7. Baby on board … and abroad. Wonder if you are ready to have your lifestyle completely shaken up with the addition of a baby — and if jet-setting will come to a halt? It sort of depends. International travel with an infant? Probably not a great idea, though people do it. You’re probably not going to be throwing back pints at a pub in Ireland or zip-lining through the jungle with a baby in tow. If you have grand travel plans best enjoyed with adults, find childcare or get travel out of the way before you make a baby. As for daily tasks and errands, you’ll find it’s faster to do them solo while your spouse or sitter watches the kid. J and I alternate doing errands solo and occasionally a grandparent out to help, but largely make family trips out of errands. Sure, taking baby along requires more planning and packing, but nothing is so important that you can’t spare a few minutes to prepare for it. Simply put, you can’t hole up inside until your kid can stay home alone. Plus, kids, much like adults, are designed to go places.
8. Remember: Dumber people have done this parenthood thing. My friend Staci once told me “dumber people have done this” giving me instructions on using the el train when I was new to Chicago. Advice that — guess who — her mom gave her about learning to drive. Gotta love moms. That bit has stuck with me. The truth is, dumber people have kids all the time. Some dumb people have eight at once. Without a partner! And get TV shows out of it! Not so dumb, I guess. With that in mind, just because dumb people have kids, doesn’t get the “smart” ones off the hook to be sloppy. You still have to always be on your toes. Always. Especially when your kid is 16 and knows everything and hates you/wishes you dead.
9. Go with your gut. You’ll know when you’re ready, and when you’re ready, hopefully you have a very uneventful pregnancy and birth. And suddenly, you’ll find you’re not so worried about as much anymore because you’ve had nine months to wrap your head around being a parent and prepare your home and life for the baby. Not to mention, you really don’t have time to obsess over your decision when your decision is peeing on you.

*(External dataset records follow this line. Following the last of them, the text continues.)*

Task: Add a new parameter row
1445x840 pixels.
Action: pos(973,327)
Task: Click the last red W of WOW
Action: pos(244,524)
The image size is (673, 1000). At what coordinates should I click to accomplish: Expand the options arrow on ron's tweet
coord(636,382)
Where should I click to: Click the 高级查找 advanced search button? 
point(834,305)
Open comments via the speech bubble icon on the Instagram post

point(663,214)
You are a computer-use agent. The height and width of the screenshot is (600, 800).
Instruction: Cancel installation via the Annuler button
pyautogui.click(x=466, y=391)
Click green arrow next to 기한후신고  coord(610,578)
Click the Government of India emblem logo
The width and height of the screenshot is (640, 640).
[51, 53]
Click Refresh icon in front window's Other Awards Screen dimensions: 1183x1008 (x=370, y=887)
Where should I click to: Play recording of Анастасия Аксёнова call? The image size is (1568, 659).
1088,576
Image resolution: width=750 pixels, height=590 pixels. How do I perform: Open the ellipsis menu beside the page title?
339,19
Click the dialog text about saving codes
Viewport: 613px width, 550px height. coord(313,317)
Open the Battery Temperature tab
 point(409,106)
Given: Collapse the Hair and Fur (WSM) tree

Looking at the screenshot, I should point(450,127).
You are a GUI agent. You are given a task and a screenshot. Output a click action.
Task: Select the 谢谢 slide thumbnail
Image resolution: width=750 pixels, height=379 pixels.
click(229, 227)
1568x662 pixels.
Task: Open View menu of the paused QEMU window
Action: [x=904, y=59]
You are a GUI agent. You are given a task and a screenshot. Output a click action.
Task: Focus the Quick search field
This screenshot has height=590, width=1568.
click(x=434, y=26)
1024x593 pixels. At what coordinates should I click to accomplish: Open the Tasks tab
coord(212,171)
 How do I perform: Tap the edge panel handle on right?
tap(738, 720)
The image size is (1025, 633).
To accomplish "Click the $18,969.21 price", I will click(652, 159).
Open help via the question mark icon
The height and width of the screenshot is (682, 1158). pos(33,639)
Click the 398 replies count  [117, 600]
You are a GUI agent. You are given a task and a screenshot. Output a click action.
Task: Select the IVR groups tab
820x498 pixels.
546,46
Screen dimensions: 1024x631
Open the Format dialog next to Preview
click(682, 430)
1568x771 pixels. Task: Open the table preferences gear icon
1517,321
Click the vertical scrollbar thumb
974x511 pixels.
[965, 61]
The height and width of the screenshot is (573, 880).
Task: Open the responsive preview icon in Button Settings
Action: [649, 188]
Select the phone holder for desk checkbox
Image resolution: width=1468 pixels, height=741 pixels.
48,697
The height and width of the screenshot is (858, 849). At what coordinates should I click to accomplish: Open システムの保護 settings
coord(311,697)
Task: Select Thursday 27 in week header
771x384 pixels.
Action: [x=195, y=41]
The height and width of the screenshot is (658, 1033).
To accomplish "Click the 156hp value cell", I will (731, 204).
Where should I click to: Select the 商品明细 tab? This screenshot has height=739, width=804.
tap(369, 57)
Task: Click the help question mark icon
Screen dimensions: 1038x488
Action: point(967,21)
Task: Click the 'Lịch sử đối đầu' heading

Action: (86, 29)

10. Enjoy life. Whether you decide to have kids or not, it’s important to enjoy life without regrets. I’ve never regretted our decision, not when I was waddling on the icy train platform in below-zero weather at 8 months preggo; not when I experienced some fucked-up labor scenarios I still can’t visualize; not when my tits were cracked and bleeding from breastfeeding; and not when I was severely panicked during Ollie’s first fever. I’m actually kind of proud of those survivor mommy moments. Maybe if I was 15, living at home without a partner, it would be a different story, but now that we have Ollie, I have so much joy I didn’t know I once lacked – a different type of joy I never got from anything else. The ups and downs of the parenting experience have been more fascinating than pretty much anything I’ve done in my life, and I’d like to think I’ve done some pretty cool shit. I also look at life so much differently, in a good way. I’m more patient, more empathetic, and have rediscovered my child-like wonder (which I really missed when I was in my bratty, confused, cocky 20s). If I never had a child, I’d still be me, though, and that’s important. And like life before Ollie, I continue pursuing my aspirations, challenging myself and exploring my hopes and fears. I think it’s a huge disservice to children when parents “give up” themselves and let the role of parenthood consume them entirely. Some people have kids to “complete” something that’s missing within themselves or their relationship. I think you really have to be your whole self at all times to truly nurture a child. The end.